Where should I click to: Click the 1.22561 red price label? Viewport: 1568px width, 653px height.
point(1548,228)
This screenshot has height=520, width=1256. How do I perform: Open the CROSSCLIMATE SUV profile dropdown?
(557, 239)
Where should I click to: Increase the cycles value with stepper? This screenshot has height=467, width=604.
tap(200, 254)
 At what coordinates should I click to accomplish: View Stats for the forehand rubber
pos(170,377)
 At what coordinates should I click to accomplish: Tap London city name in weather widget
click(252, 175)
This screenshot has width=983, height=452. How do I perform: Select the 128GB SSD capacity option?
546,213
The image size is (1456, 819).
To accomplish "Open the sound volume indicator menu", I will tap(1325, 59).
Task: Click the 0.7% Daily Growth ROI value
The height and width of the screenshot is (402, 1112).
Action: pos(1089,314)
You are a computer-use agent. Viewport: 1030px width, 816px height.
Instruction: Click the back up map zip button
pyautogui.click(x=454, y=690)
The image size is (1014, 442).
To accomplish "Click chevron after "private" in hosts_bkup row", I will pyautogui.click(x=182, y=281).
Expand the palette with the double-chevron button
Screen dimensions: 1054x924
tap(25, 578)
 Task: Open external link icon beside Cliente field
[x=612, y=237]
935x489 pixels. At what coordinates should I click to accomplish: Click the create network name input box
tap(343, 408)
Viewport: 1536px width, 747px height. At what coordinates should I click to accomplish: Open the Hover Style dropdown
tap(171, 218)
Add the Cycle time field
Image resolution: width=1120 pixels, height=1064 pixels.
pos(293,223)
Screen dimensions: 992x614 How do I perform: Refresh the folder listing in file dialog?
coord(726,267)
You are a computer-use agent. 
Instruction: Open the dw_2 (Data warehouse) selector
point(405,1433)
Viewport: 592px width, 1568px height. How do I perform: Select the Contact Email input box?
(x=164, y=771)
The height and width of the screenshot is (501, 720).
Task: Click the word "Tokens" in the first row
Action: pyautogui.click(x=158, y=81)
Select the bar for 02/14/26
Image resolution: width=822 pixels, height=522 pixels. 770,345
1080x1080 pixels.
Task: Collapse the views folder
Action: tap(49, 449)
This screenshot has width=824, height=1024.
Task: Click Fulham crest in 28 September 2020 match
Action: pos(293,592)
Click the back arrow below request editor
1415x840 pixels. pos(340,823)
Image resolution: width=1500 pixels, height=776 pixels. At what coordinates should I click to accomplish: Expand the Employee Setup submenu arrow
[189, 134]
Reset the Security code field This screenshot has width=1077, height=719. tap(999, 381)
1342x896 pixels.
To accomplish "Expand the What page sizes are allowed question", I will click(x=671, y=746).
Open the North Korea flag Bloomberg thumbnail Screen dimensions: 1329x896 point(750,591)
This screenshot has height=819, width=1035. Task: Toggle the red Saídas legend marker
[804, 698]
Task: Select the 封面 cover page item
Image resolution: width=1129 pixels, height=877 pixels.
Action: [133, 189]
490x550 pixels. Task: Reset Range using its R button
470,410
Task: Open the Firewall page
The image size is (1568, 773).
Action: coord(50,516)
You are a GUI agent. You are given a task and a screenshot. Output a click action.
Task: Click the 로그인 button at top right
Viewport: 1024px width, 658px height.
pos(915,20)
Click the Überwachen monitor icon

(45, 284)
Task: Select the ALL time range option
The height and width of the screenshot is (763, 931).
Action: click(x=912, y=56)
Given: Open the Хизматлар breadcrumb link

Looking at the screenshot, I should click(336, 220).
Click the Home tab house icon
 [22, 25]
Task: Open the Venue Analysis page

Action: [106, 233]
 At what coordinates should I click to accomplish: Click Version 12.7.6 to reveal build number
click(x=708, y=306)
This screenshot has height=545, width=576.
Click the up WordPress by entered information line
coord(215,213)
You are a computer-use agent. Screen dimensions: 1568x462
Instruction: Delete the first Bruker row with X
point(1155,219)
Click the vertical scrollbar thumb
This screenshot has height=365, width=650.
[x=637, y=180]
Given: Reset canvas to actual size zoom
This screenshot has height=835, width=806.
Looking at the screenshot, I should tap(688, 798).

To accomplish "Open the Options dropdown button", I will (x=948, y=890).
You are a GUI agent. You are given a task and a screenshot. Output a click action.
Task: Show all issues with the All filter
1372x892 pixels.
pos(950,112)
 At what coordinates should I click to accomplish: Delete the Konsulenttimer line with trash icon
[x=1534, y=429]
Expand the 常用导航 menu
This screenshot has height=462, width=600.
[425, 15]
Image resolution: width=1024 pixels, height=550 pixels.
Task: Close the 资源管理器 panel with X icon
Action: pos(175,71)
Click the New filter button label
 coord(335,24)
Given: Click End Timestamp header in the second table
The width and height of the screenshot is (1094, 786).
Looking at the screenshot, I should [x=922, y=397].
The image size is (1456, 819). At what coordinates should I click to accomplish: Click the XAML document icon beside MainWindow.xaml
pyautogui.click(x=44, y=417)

=-=-=

● Do this
Please format the part of the listing above that opens with the line containing "This screenshot has height=545, width=576." and closes with the line containing "[x=637, y=180]" as a numbered list, leaving out any blank lines.

● Output of the task
1. This screenshot has height=545, width=576.
2. Click the up WordPress by entered information line
3. coord(215,213)
4. You are a computer-use agent. Screen dimensions: 1568x462
5. Instruction: Delete the first Bruker row with X
6. point(1155,219)
7. Click the vertical scrollbar thumb
8. This screenshot has height=365, width=650.
9. [x=637, y=180]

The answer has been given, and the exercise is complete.